:: SUPPLIED INFORMATION ::
****************

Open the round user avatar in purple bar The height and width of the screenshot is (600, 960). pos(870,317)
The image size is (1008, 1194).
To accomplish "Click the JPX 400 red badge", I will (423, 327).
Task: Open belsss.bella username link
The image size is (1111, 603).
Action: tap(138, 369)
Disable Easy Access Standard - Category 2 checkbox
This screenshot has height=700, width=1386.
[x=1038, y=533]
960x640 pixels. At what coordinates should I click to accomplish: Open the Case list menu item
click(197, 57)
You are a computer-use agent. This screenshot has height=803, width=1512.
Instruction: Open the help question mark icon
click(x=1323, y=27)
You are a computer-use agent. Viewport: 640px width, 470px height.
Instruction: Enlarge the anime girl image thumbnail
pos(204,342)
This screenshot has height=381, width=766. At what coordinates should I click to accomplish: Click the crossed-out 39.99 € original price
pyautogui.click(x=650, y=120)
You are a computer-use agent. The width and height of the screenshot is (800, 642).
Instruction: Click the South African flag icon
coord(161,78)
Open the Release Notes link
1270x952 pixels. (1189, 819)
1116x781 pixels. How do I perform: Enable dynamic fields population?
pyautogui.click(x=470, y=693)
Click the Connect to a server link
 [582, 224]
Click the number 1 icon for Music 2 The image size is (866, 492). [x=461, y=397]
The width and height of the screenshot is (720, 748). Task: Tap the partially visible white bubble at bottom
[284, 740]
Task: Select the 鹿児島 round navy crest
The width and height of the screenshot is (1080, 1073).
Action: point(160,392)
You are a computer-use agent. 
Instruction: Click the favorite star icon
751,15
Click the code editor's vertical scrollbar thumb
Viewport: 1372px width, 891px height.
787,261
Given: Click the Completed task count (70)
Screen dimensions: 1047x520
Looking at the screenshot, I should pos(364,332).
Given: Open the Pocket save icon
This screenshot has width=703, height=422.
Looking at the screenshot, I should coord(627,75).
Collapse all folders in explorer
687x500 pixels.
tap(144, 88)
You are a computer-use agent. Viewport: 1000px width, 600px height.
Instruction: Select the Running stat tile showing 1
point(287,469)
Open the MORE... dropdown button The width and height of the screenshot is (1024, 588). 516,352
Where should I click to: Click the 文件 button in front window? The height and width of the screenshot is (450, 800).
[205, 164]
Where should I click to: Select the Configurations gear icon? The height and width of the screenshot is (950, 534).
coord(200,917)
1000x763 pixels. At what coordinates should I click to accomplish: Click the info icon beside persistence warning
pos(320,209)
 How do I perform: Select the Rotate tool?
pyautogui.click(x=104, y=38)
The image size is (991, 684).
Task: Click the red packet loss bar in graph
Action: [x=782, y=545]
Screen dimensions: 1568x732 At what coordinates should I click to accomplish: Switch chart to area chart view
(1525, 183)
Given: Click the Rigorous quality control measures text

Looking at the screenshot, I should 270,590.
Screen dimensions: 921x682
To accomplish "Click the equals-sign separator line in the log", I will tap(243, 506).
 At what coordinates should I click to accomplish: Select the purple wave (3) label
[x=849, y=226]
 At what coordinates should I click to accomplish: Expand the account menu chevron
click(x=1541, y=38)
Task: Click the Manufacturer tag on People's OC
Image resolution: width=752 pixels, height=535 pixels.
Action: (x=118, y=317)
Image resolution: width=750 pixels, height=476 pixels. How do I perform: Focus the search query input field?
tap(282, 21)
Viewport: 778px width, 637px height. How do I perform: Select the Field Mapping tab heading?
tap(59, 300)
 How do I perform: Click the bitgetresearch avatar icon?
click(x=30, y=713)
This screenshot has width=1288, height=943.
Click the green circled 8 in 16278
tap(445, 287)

****************

:: PROMPT ::
Report the number of lines in the listing above that include the word "computer", and nothing else.

:: RESULT OF THE TASK ::
5